<<<<

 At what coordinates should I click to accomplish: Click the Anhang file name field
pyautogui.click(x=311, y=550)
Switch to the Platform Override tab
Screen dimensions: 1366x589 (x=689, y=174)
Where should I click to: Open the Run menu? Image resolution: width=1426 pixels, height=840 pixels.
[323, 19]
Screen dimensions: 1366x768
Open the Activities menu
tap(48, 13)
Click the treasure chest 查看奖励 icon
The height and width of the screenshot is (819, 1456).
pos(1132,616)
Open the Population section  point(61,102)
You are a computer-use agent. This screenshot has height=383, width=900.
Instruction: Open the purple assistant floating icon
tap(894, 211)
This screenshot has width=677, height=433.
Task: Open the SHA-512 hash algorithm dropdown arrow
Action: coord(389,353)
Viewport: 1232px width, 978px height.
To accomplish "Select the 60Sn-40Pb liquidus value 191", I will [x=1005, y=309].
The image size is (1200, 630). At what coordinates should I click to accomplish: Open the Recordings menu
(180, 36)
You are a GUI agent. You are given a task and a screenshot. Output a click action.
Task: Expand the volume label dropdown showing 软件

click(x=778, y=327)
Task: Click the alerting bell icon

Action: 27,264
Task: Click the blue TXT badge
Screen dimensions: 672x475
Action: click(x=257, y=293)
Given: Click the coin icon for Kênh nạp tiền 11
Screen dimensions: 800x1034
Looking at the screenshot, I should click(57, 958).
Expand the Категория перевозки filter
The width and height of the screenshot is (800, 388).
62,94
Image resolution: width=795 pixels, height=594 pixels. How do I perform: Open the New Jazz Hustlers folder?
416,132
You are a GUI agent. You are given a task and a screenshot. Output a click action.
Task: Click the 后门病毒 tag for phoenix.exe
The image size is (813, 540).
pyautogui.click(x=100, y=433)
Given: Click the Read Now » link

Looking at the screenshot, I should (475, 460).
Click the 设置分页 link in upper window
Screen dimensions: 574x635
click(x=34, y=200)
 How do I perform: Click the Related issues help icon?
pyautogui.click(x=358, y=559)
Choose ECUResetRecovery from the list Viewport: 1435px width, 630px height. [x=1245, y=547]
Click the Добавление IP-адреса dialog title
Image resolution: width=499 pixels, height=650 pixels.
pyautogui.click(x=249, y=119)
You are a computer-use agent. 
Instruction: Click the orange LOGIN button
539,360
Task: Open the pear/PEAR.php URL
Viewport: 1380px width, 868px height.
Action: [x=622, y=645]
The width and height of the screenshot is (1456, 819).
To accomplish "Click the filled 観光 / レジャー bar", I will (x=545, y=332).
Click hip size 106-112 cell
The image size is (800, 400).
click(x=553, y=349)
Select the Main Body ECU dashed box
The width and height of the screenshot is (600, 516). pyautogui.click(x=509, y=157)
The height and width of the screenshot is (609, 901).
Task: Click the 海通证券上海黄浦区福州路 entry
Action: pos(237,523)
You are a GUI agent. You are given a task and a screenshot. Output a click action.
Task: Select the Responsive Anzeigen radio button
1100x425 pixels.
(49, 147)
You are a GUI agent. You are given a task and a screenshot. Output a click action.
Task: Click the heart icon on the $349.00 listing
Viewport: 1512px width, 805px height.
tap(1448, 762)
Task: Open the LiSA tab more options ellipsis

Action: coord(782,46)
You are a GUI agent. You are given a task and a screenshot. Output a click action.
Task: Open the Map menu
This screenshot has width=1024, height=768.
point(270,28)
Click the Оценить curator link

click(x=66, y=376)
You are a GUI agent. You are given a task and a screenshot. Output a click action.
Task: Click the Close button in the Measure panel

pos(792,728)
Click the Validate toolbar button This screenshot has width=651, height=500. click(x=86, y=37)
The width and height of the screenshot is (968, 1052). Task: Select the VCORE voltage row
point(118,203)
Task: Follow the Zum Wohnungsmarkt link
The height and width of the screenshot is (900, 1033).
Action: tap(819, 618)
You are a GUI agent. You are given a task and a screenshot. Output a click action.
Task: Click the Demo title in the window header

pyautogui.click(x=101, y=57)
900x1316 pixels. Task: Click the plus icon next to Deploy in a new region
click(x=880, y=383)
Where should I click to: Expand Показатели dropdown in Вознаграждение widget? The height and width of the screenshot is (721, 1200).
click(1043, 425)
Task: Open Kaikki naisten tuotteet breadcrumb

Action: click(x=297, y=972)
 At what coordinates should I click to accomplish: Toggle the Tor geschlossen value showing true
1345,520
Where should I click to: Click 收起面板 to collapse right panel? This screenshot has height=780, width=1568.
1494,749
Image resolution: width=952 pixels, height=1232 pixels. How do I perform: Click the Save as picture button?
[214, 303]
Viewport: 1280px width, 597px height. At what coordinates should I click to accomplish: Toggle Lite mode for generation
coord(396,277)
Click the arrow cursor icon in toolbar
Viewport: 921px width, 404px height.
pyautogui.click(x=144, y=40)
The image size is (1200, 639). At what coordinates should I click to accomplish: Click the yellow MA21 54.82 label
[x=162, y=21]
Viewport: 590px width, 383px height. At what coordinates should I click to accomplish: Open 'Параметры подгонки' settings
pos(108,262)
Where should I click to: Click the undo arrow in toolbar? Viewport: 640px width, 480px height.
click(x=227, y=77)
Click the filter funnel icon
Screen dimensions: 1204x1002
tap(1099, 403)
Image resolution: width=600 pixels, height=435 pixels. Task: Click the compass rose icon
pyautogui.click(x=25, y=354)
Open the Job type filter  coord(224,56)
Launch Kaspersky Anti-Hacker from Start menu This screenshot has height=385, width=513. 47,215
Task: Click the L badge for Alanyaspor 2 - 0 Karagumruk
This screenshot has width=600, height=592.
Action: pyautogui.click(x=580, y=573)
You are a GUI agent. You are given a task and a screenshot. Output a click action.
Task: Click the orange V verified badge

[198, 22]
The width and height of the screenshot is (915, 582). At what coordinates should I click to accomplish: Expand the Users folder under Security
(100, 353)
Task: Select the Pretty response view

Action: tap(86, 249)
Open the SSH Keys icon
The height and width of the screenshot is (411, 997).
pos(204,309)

>>>>

Show every line in the entries above that contains the string "will".

RESULT OF THE TASK:
To accomplish "Select the 60Sn-40Pb liquidus value 191", I will [x=1005, y=309].
To accomplish "Click the filled 観光 / レジャー bar", I will (x=545, y=332).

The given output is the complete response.